Otro más pa mi gente... haha...just because I can't let it go smile

Its nice that H gives us a good and accurate history of the B men. But what he fails to realize is that many of the people who were active with this (and similar actions) were/are also supportive of the struggle of the B men and subsequent struggles within in the ILWU against more conservative elements within the international leadership.

From a bay area listserv:

Just to clarify a couple of points about the June 20 pickets that shut
down the SSA terminal at the Port of Oakland for 24 hours:

1) On Tuesday, June 8, the ILWU Exec. Bd. passed the resolution that
is mentioned below. On Thurs., June 10 there was meeting called on
24-hours notice and attended by representatives of the Palestinian
community in the Bay Area, the Transport Workers Solidarity Cmte,
ANSWER Coalition and other organizations to form the Labor/Community
Committee in Solidarity with the Palestinian People. The
Labor/Community Committee was the sponsor of the June 20 picket lines
at the Port of Oakland. Many, many organizations endorsed.


ANSWER did play a major role in the action. But it should be noted that
it was kicked off by the Transport Workers Solidarity Committee , a
Multi-Union Rank and file (and for this website's information...a non-sectarian) committee. After we decided to launch the effort Local 10 passed a motion condemning the attack on the Flotilla, called for an end to the blockade and praised the (then) up coming Swedish dockers
union action . Also various Labor councils passed similar motions ,
albeit with language weaker than the #10 resolution.

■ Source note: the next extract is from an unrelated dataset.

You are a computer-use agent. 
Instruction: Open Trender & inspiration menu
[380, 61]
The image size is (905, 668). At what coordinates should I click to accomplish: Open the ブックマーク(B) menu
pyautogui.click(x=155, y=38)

This was followed by two Public meetings where numerous groups were represented.

Jun 30 2010 04:35

fascinating posts.
re: joe ryan, i'm only just finishing 'dark harbor' about the writing of the articles by malcolm johnson that became 'on the waterfront'. the book is mainstream journalism and not history, and mentions bridges only briefly as a red and a foil for the jingo ryan, but still ... coincidence.